[Saved data entries]
++++
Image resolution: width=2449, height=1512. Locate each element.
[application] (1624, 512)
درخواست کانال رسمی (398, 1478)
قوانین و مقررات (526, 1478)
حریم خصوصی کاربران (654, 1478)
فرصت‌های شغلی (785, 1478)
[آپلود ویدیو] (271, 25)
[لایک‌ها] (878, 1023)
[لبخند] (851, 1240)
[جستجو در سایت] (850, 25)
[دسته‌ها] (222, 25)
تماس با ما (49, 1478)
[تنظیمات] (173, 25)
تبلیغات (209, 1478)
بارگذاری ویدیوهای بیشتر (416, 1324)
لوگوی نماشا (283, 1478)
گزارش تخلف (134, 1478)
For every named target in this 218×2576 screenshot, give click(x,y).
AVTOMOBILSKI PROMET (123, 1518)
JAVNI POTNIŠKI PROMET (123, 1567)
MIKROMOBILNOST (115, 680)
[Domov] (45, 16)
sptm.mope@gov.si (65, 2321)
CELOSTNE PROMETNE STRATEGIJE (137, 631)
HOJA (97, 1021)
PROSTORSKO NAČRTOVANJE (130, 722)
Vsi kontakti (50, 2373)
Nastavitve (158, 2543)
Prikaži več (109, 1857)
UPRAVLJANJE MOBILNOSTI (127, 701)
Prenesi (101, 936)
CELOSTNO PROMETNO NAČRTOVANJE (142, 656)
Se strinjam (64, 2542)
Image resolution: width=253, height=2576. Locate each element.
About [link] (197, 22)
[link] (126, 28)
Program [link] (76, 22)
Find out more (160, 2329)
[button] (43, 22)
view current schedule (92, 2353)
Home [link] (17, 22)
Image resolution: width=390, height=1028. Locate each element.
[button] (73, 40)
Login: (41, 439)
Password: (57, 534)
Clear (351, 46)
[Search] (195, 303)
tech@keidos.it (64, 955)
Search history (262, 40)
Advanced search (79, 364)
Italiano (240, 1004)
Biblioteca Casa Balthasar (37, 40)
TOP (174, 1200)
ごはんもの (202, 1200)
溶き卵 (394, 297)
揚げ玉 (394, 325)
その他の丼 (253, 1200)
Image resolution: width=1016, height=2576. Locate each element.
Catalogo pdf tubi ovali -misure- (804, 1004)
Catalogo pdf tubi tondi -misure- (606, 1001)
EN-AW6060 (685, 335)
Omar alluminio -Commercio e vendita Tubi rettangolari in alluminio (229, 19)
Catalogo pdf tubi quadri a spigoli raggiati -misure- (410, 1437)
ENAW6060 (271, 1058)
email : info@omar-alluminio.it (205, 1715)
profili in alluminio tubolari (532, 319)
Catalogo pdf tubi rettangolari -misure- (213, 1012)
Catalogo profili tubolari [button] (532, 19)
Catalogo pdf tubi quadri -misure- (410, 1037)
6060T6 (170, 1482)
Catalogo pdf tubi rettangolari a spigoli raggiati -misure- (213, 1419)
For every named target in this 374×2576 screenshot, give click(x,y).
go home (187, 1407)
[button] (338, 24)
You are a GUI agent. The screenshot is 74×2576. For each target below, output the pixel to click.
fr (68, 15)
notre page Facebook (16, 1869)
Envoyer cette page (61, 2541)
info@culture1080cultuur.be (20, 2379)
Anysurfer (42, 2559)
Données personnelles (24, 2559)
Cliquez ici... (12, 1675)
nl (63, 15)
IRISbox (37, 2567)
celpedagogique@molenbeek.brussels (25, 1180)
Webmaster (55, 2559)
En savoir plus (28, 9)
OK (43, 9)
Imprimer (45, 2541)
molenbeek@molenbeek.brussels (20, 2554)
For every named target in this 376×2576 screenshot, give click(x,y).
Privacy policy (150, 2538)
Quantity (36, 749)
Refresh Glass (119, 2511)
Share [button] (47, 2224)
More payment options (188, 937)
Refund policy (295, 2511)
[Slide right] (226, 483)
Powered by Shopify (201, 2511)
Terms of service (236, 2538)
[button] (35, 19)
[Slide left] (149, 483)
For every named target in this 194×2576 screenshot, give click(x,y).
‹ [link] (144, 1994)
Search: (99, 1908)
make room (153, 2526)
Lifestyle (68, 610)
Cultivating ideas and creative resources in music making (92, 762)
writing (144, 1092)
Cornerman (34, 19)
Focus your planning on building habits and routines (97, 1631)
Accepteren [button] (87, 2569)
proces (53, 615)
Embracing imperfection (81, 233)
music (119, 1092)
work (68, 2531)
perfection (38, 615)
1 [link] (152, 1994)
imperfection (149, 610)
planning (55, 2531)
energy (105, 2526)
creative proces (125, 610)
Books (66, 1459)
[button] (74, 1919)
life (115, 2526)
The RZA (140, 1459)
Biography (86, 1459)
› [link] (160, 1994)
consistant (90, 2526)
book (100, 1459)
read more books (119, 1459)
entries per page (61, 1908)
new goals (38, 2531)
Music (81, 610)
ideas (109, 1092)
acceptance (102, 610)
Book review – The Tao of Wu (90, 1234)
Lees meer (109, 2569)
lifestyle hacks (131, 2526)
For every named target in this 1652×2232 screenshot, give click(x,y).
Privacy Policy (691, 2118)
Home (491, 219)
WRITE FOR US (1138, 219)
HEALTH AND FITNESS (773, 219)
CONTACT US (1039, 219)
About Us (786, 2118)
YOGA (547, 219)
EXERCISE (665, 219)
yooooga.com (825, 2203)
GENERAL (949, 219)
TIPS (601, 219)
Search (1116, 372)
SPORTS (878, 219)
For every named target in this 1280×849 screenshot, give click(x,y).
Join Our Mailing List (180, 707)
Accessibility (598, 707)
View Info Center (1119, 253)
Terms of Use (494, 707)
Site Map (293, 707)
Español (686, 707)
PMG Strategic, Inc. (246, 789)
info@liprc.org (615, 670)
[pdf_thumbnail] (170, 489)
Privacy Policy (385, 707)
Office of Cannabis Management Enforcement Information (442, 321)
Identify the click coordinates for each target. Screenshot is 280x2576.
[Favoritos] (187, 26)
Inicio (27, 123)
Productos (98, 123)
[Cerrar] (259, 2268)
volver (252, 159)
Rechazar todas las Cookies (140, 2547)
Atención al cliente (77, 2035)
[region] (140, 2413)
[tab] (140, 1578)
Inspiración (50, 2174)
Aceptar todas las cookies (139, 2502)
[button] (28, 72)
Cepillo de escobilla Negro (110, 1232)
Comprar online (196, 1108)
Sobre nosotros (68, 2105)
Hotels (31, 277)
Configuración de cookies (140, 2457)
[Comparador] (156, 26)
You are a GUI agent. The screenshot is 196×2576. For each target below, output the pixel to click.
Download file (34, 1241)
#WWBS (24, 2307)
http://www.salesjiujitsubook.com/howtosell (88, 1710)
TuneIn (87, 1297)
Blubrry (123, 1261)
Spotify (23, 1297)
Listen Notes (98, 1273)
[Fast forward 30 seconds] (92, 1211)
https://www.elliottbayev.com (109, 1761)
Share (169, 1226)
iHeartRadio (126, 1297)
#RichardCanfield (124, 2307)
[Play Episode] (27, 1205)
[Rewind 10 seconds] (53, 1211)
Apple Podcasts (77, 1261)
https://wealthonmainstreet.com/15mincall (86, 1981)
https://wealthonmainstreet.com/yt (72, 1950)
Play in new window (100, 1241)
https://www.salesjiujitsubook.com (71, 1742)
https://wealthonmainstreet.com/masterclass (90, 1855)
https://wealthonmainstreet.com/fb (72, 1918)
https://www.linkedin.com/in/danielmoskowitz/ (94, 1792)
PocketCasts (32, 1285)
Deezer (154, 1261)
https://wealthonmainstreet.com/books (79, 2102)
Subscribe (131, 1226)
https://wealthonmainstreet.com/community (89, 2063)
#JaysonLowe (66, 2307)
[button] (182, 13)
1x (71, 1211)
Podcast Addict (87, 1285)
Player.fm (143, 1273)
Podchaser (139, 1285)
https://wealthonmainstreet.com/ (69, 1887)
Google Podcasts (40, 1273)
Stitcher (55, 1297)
++++
▶ **Requirement**
Using the data above, reproduce exactly the lines between those holding "[Play Episode] (27, 1205)" and "Subscribe (131, 1226)", inclusive, and no others.

▶ **Task answer**
[Play Episode] (27, 1205)
[Rewind 10 seconds] (53, 1211)
Apple Podcasts (77, 1261)
https://wealthonmainstreet.com/15mincall (86, 1981)
https://wealthonmainstreet.com/yt (72, 1950)
Play in new window (100, 1241)
https://www.salesjiujitsubook.com (71, 1742)
https://wealthonmainstreet.com/masterclass (90, 1855)
https://wealthonmainstreet.com/fb (72, 1918)
https://www.linkedin.com/in/danielmoskowitz/ (94, 1792)
PocketCasts (32, 1285)
Deezer (154, 1261)
https://wealthonmainstreet.com/books (79, 2102)
Subscribe (131, 1226)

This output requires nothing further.